I’m someone who places a high value on factual accuracy. It’s a professional habit. In my 30 years at the Star Tribune, the ombudsman caught me in two factual errors (in one of them of them I accurately quoted a very famous source saying something that wasn’t true, but I should have checked it). Still, they both stung. Journalists of my generation treated factual accuracy as the North Star, the first and most sacred necessity.

Maybe that changed me, or maybe it’s just the way I am, but during the early Trump years I kept waiting for him to lose followers, which would be measured by a declining approval rating, just because he was such a frequent and blatant liar. But it never happened. Seeing that shocked me, even hurt me at first. Then I became relatively numb to it, but not all that numb. And I never got very far in understanding whether his loyal approvers were unaware that he lied to them constantly, or knew it but just didn’t care.

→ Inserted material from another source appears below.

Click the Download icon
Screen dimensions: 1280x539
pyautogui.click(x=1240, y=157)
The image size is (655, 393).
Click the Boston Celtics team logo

The new media, cable TV and online environment — in which more and more citizens easily can and generally do turn to sources of information that share their biases and perhaps avert their eyes from those that might tell them that Trump was the biggest liar in presidential history — must surely be a factor. But the whole thing creeps me out. We’ll see whether it’s the new normal. A great many would-be successors to Trump seem to be embracing a similar disregard for factual accuracy.

According to the Post Fact Checker operation, the pace of Trump’s falsehoods actually increased, with nearly half of his falsehoods coming in his last year in office. I don’t take that too literally. Obviously, views can differ on what constitutes a falsehood or a lie. But there’s no doubt in my mind that Trump erased the norm that it’s a big deal for a president to lie to the American people, and that he will pay a serious price for constant lying. Maybe it can be restored. That, also, is above my pay scale.

Here’s a little taste of Kessler’s final Trump report:

For more than 10 years, The Fact Checker has assessed the accuracy of claims made by politicians in both parties, and that practice will continue. But Trump, with his unusually flagrant disregard for facts, posed a new challenge, as so many of his claims did not merit full-fledged fact checks. What started as a weekly feature — “What Trump got wrong on Twitter this week” — turned into a project for Trump’s first 100 days. Then, in response to reader requests, the Trump database was maintained for four years, despite the increasing burden of keeping it up.

The database became an untruth tracker for the ages, widely cited around the world as a measuring stick of Trump’s presidency — and as of noon Wednesday it was officially retired.

Fact Checker Kessler’s full good-bye-to-Trump-and-his-falsehoods is here. Please let this not become the new normal.